• [What the task asks]:
Without the images, output each record below as it stands.

┌──

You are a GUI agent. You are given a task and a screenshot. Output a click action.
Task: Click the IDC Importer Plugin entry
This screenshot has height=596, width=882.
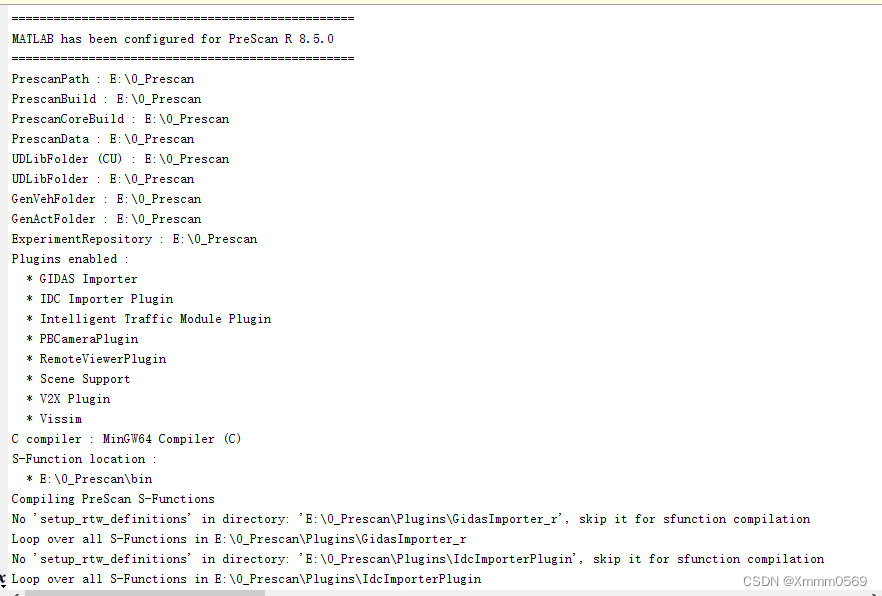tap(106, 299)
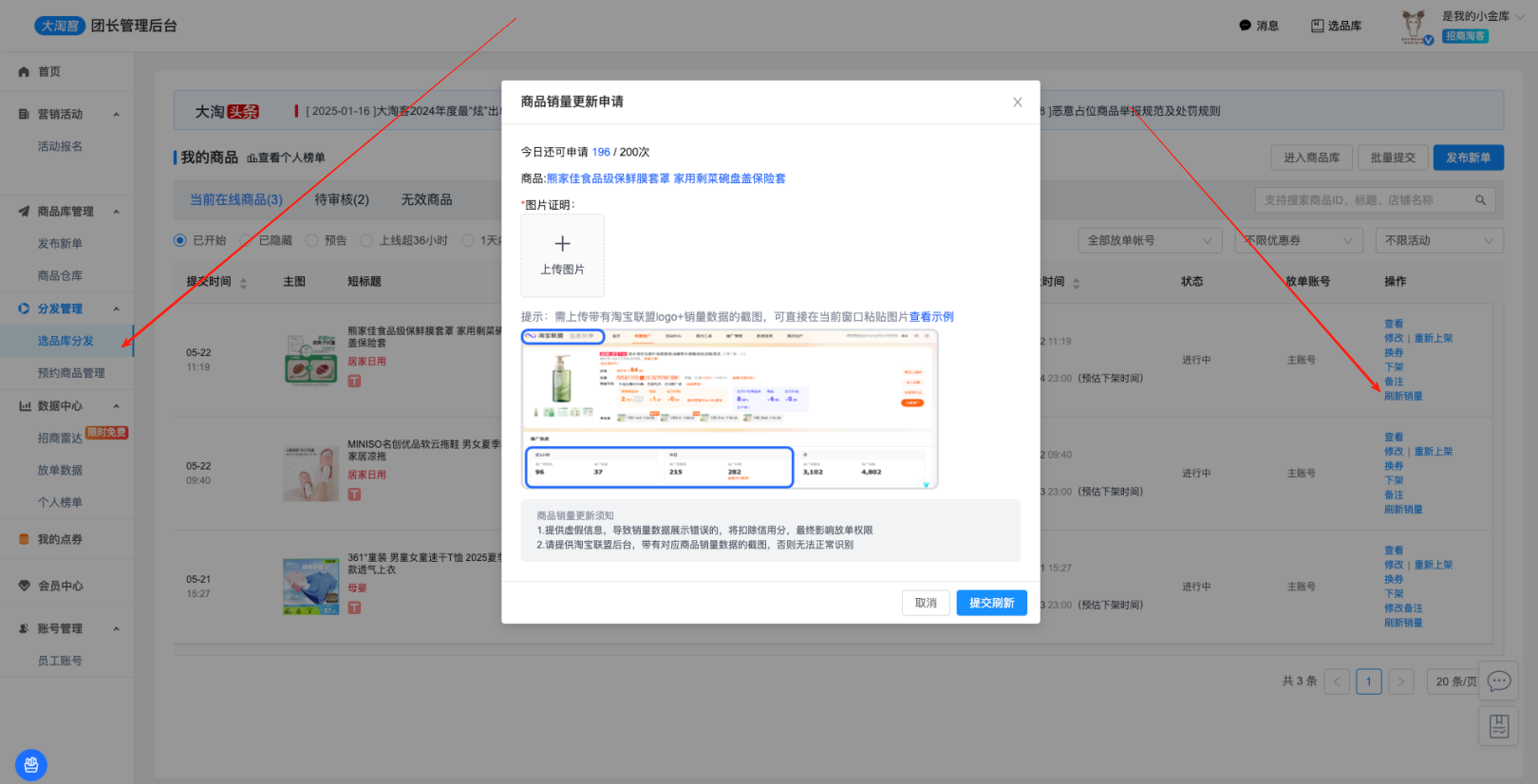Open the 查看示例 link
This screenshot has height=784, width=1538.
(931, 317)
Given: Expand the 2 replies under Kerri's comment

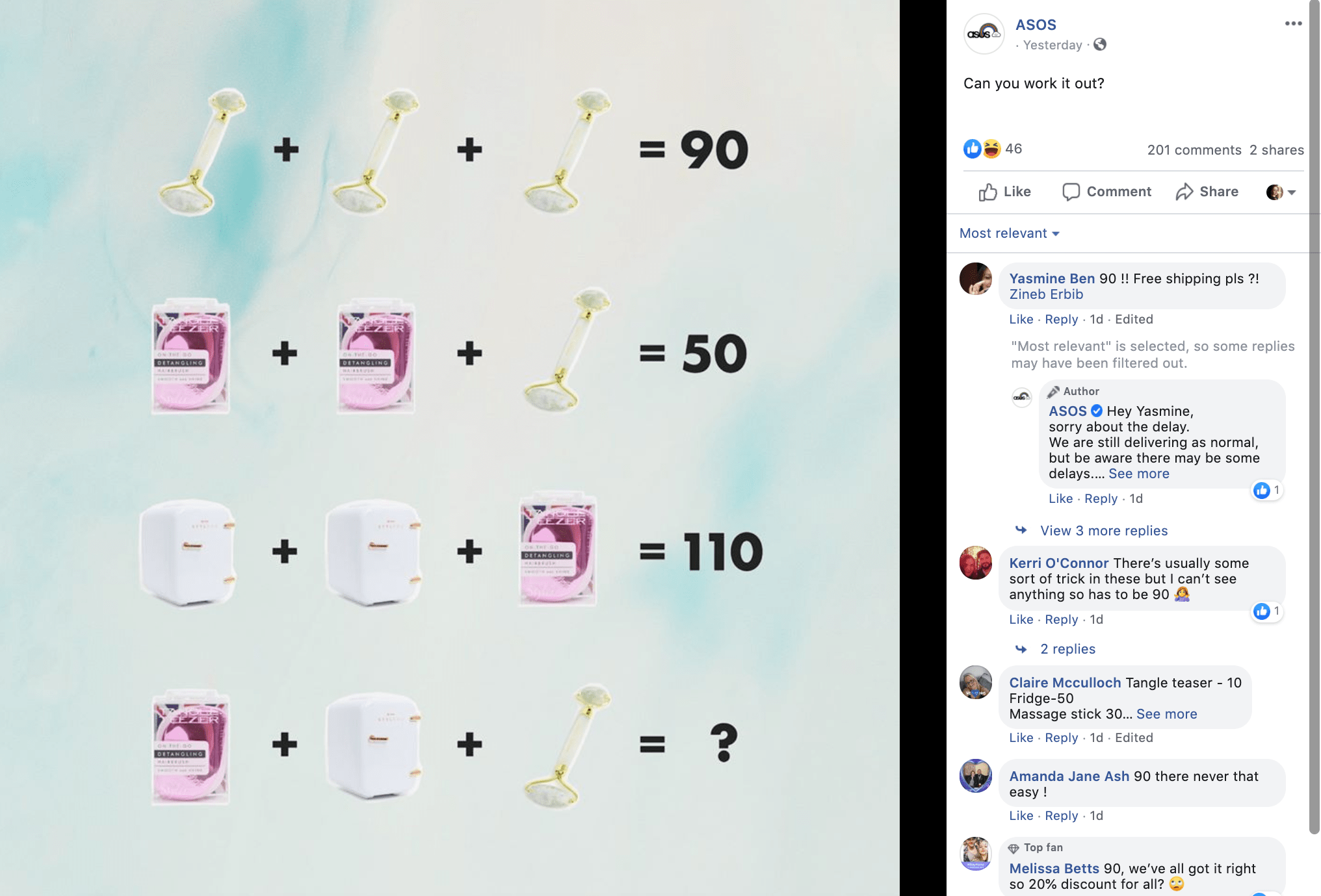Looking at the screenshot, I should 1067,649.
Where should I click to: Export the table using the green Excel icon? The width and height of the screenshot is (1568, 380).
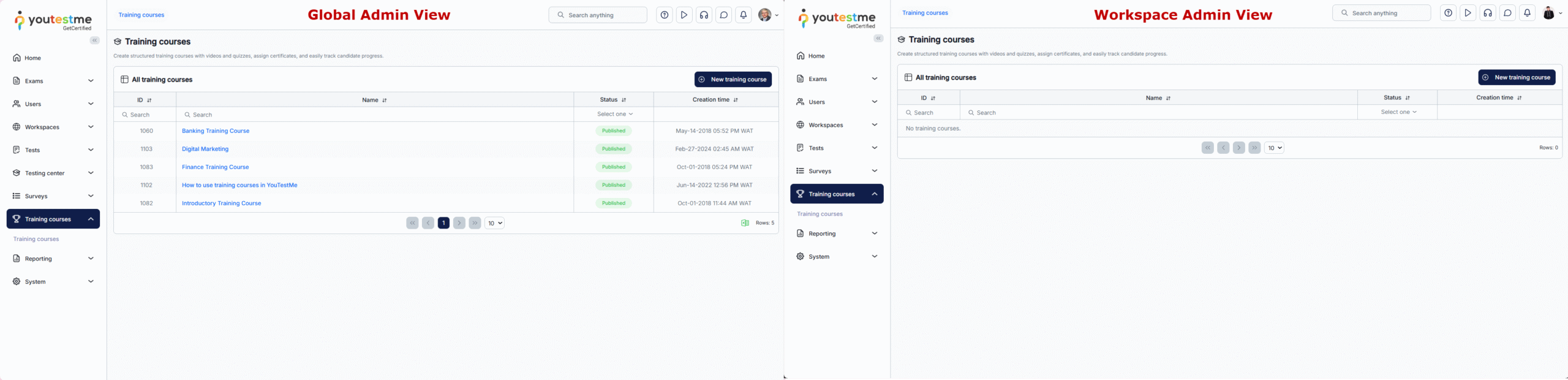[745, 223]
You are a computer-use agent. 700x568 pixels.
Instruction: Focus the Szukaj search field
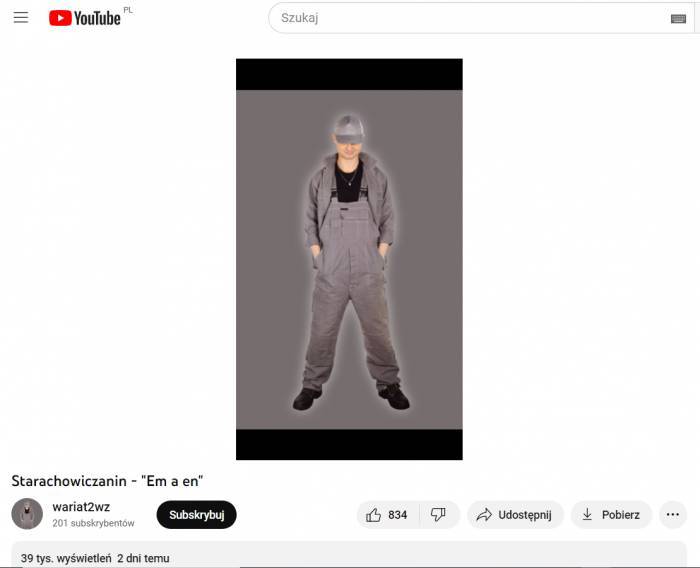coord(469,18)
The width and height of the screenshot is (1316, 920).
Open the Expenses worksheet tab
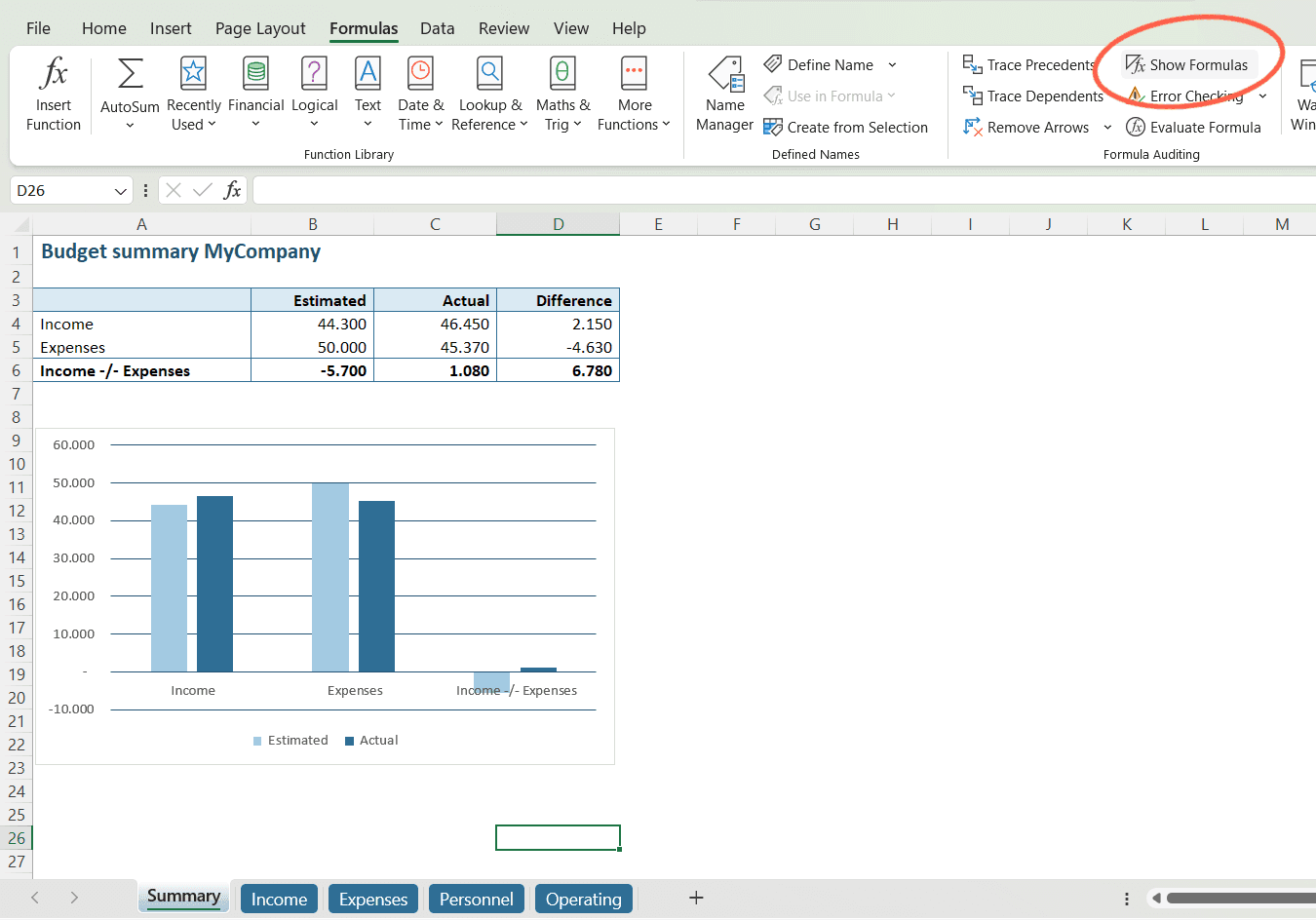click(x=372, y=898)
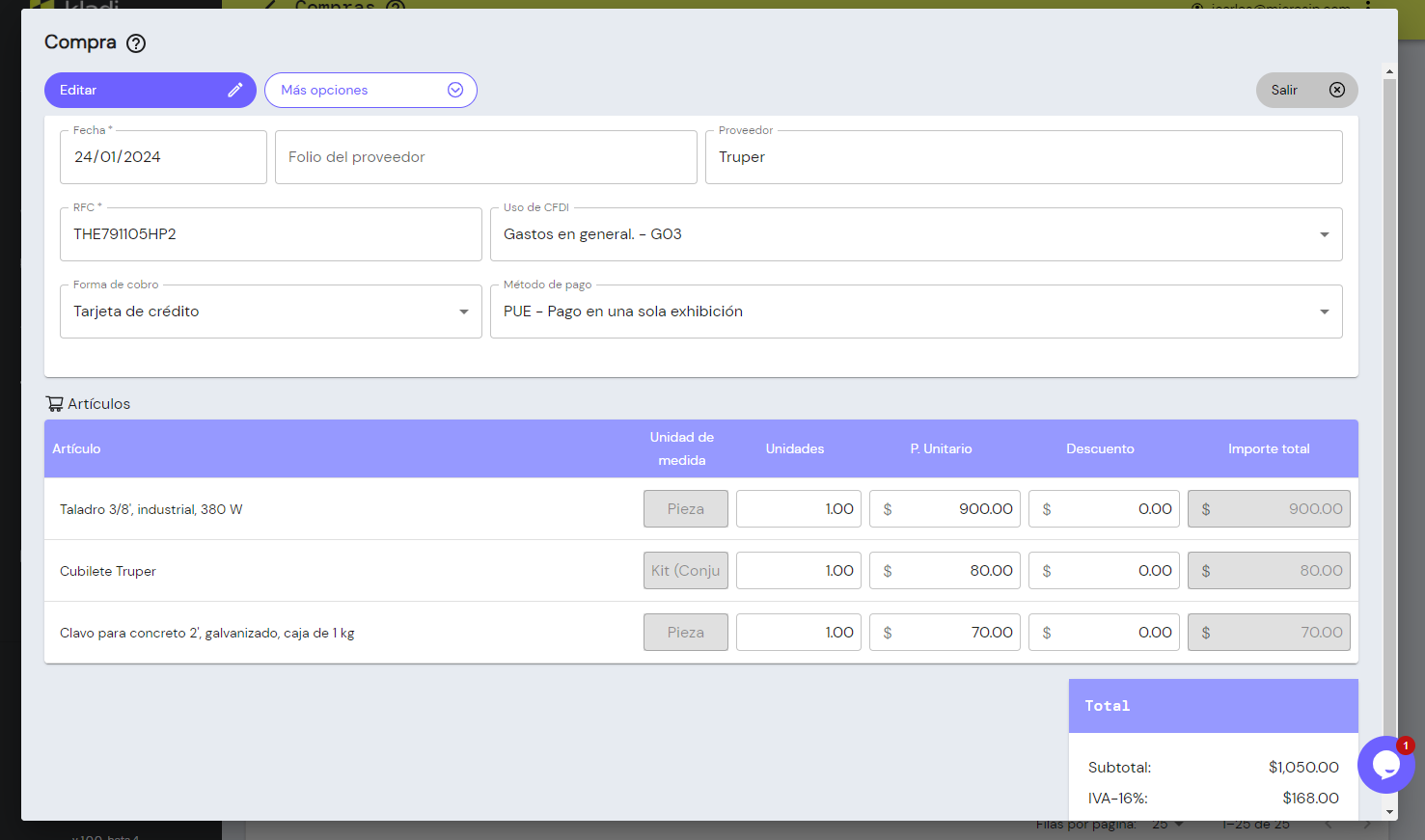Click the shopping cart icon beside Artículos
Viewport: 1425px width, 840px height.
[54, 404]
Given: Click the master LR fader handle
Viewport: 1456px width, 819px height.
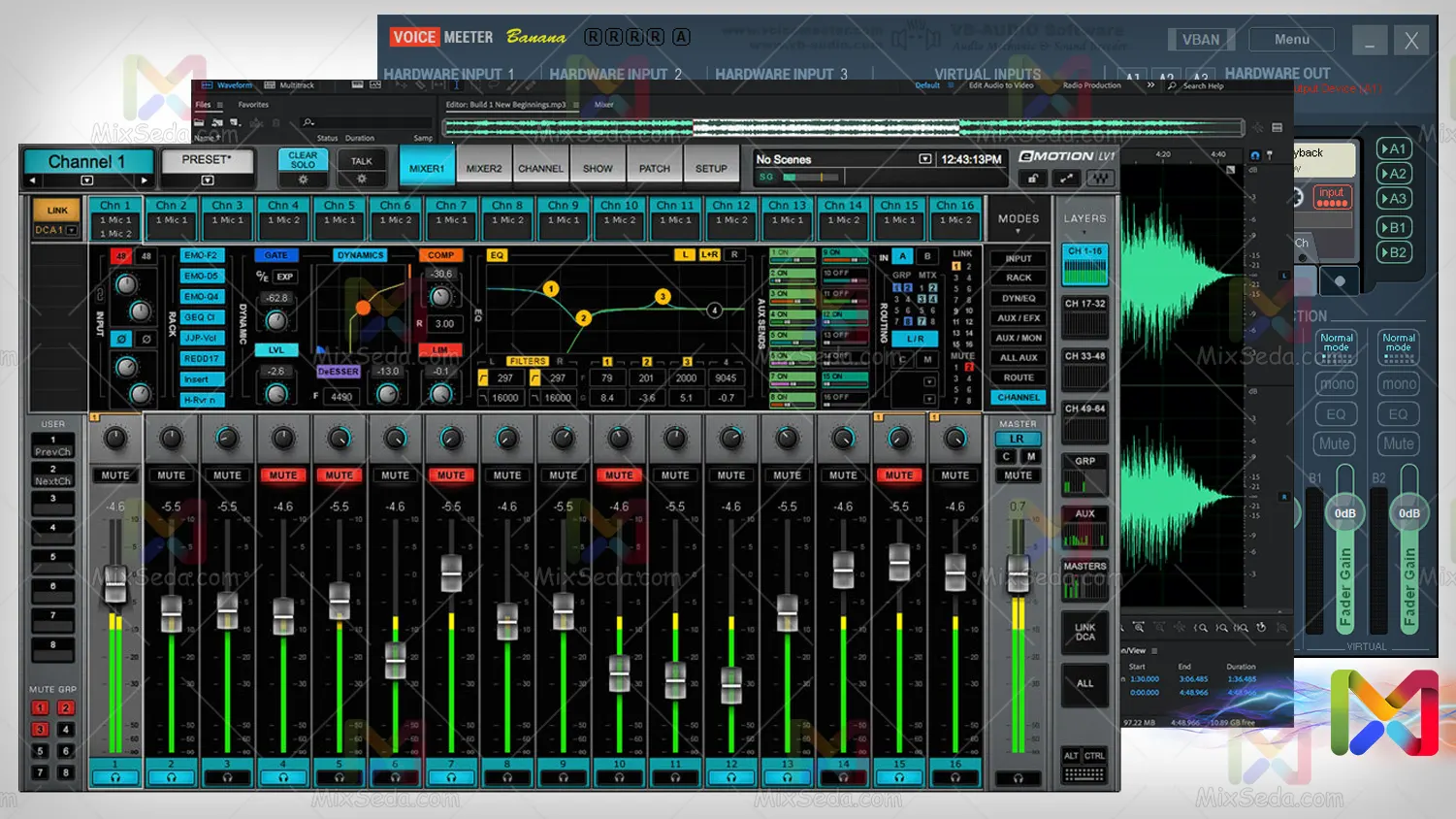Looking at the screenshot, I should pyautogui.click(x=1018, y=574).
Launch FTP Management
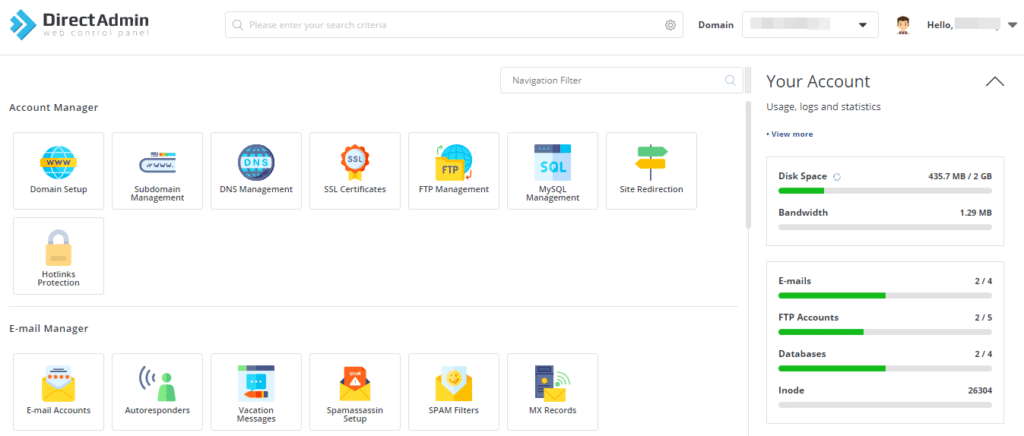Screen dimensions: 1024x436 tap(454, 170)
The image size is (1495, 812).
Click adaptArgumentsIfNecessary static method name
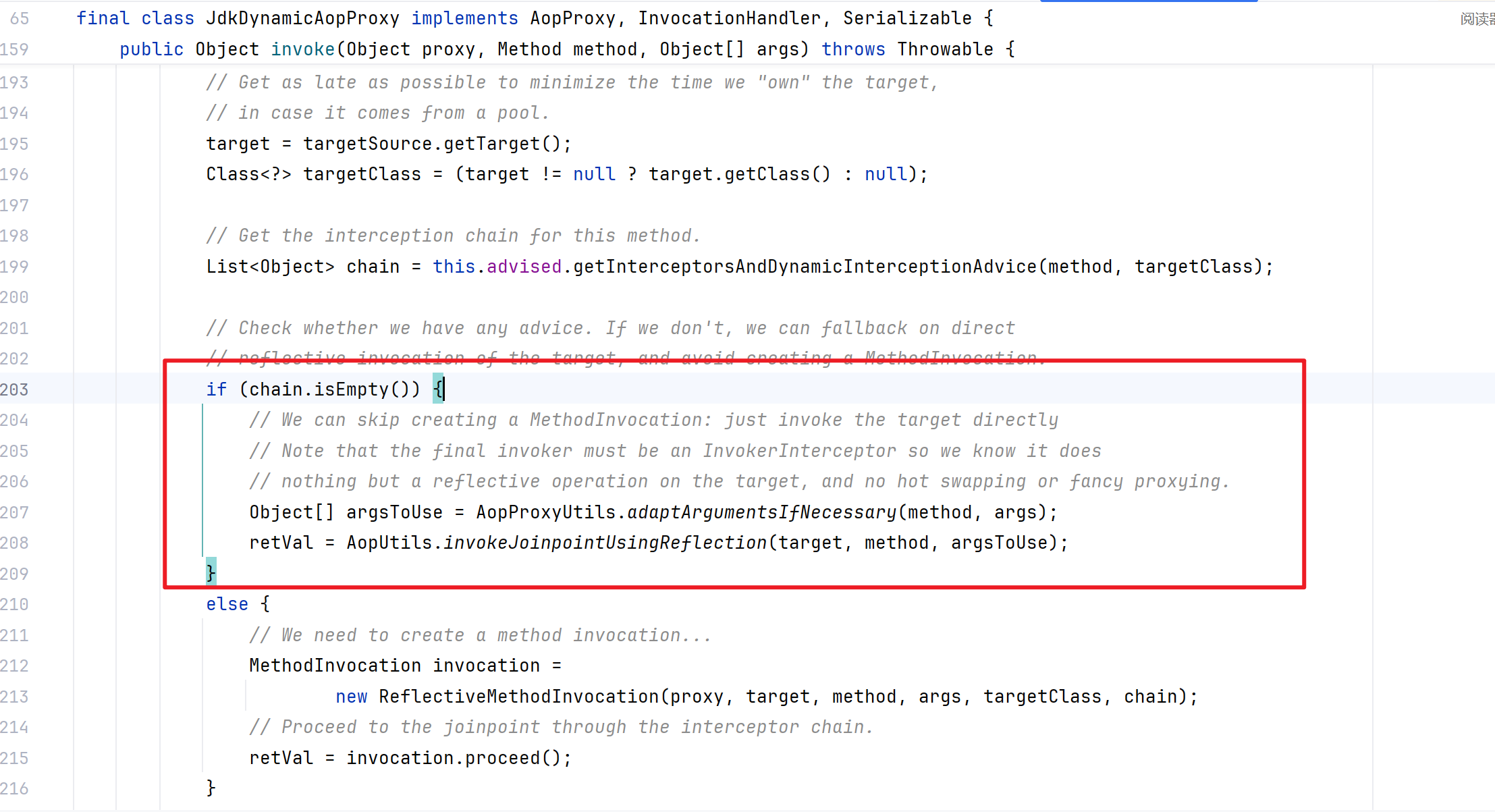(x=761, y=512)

└──

• [Exercise response]:
You are a GUI agent. You are given a task and a screenshot. Output a click action.
Task: Click the IDC Importer Plugin entry
This screenshot has height=596, width=882.
tap(106, 299)
Open the 查看示例 link
This screenshot has height=784, width=1538.
(931, 317)
Given: Expand the 2 replies under Kerri's comment

Looking at the screenshot, I should 1067,649.
Where should I click to: Export the table using the green Excel icon? The width and height of the screenshot is (1568, 380).
[745, 223]
You are a computer-use agent. 700x568 pixels.
Instruction: Focus the Szukaj search field
coord(469,18)
The width and height of the screenshot is (1316, 920).
Open the Expenses worksheet tab
click(x=372, y=898)
Click the shopping cart icon beside Artículos
Viewport: 1425px width, 840px height.
[54, 404]
Given: Click the master LR fader handle
Viewport: 1456px width, 819px height.
Looking at the screenshot, I should pyautogui.click(x=1018, y=574).
Launch FTP Management
Screen dimensions: 1024x436 tap(454, 170)
The image size is (1495, 812).
Click adaptArgumentsIfNecessary static method name
(x=761, y=512)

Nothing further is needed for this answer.